---
title: "Machine Learning Workflow: Multi-Layer Perceptron (Heart Data) Usng scikit-learn"
subtitle: "Econ 425T"
author: "Dr. Hua Zhou @ UCLA"
date: "`r format(Sys.time(), '%d %B, %Y')`"
format:
  html:
    theme: cosmo
    embed-resources: true
    number-sections: true
    toc: true
    toc-depth: 4
    toc-location: left
    code-fold: false
engine: knitr
knitr:
  opts_chunk: 
    fig.align: 'center'
    # fig.width: 6
    # fig.height: 4
    message: FALSE
    cache: false
---

Display system information for reproducibility.

::: {.panel-tabset}

#### Python

```{python}
import IPython
print(IPython.sys_info())
```

:::

## Overview

![](https://www.tidymodels.org/start/resampling/img/resampling.svg)

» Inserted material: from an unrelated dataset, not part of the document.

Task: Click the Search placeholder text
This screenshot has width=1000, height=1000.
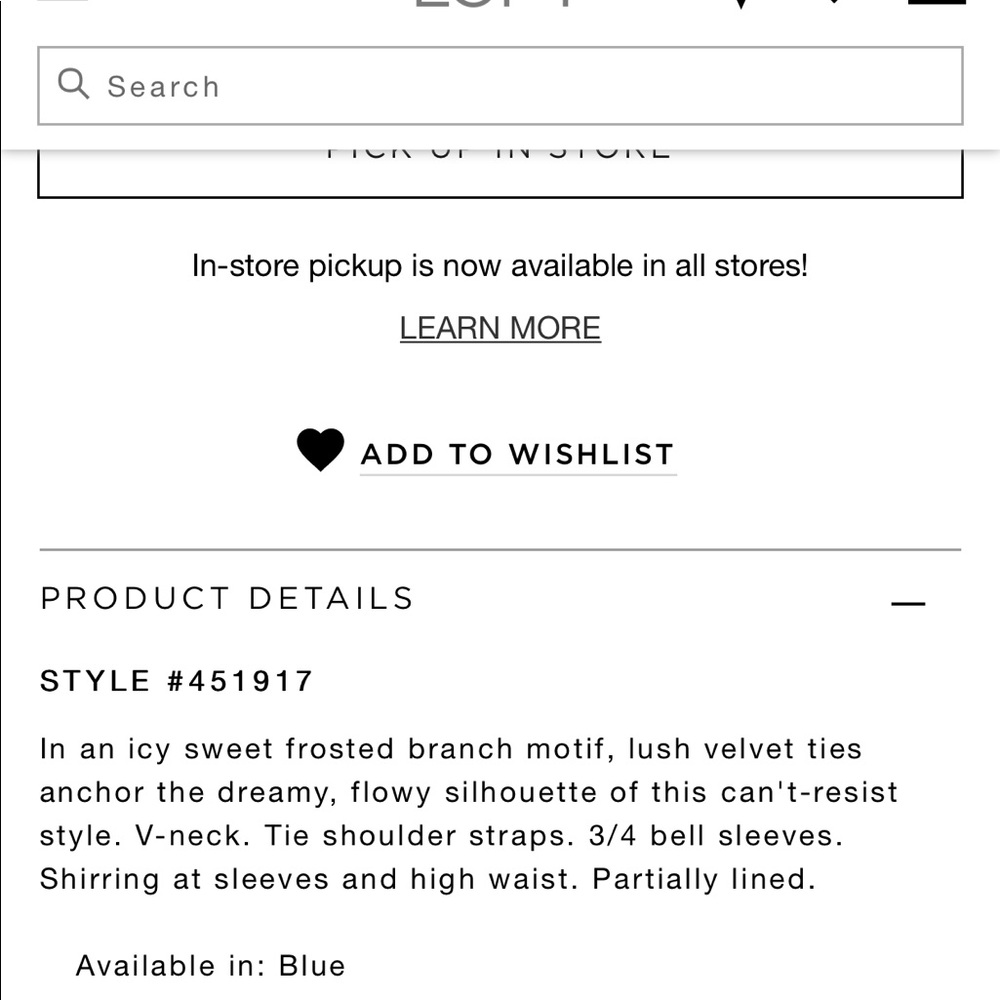Action: tap(163, 87)
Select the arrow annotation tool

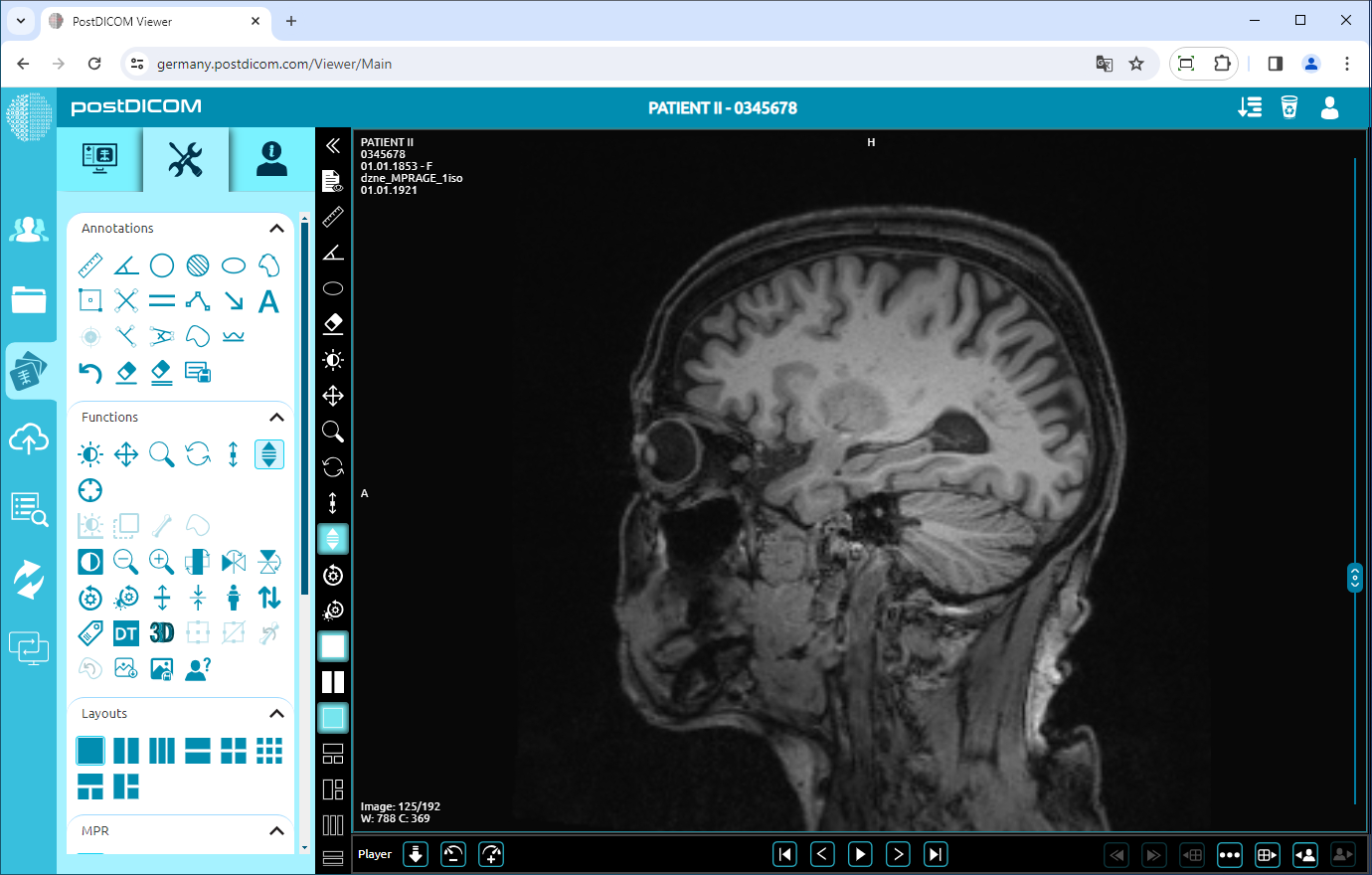(x=233, y=300)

We illustrate the typical machine learning workflow for multi-layer perceptron (MLP) using the `Heart` data set from R `ISLR2` package. 

1. Initial splitting to test and non-test sets.

2. Pre-processing of data: not much is needed for regression trees.

3. Tune the cost complexity pruning hyper-parameter(s) using 10-fold cross-validation (CV) on the non-test data.

4. Choose the best model by CV and refit it on the whole non-test data.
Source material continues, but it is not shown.